- [Exercise instructions] A single number is required: how many lines below include the string "Toggle".

- [Input data]
########

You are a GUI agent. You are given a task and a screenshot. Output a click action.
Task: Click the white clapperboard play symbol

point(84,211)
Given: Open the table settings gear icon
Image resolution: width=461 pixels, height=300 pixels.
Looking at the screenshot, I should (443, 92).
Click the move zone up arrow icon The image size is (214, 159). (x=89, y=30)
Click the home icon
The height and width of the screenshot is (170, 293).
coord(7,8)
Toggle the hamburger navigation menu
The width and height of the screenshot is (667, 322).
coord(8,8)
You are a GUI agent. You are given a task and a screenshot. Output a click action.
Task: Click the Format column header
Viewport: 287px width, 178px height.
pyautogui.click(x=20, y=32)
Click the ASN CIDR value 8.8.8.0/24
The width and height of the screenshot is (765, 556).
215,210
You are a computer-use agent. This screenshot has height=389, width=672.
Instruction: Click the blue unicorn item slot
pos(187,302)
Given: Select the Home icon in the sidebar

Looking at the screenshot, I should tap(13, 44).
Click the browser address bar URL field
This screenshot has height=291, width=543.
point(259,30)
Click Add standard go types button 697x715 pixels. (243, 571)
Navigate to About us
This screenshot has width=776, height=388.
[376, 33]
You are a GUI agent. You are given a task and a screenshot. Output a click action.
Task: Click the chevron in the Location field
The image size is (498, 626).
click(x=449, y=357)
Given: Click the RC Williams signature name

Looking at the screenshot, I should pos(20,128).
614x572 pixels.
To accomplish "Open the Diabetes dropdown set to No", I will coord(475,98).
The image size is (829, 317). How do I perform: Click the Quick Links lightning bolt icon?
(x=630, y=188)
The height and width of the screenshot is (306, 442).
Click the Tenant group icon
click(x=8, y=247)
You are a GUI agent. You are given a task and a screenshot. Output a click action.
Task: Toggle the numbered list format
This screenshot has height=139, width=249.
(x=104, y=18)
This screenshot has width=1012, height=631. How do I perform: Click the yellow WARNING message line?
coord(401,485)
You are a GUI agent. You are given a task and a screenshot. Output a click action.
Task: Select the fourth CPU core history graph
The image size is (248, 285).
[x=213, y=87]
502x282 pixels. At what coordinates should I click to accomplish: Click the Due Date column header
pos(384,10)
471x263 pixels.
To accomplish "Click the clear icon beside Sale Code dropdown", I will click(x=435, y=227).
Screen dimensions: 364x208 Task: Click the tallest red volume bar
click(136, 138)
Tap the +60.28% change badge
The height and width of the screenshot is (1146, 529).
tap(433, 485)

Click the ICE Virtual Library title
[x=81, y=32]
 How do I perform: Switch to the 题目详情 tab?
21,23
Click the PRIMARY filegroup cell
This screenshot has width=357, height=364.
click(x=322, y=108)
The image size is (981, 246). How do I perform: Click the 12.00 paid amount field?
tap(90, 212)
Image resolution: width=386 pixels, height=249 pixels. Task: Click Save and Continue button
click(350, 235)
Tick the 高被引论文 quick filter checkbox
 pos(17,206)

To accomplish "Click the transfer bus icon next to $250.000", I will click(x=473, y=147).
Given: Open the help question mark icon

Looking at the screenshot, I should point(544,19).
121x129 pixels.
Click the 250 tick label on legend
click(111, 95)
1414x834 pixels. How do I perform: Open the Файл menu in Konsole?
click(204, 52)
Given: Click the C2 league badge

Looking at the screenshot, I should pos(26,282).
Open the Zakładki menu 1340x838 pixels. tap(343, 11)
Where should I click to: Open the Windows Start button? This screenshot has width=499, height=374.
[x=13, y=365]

########

- [Solution to the exercise] 2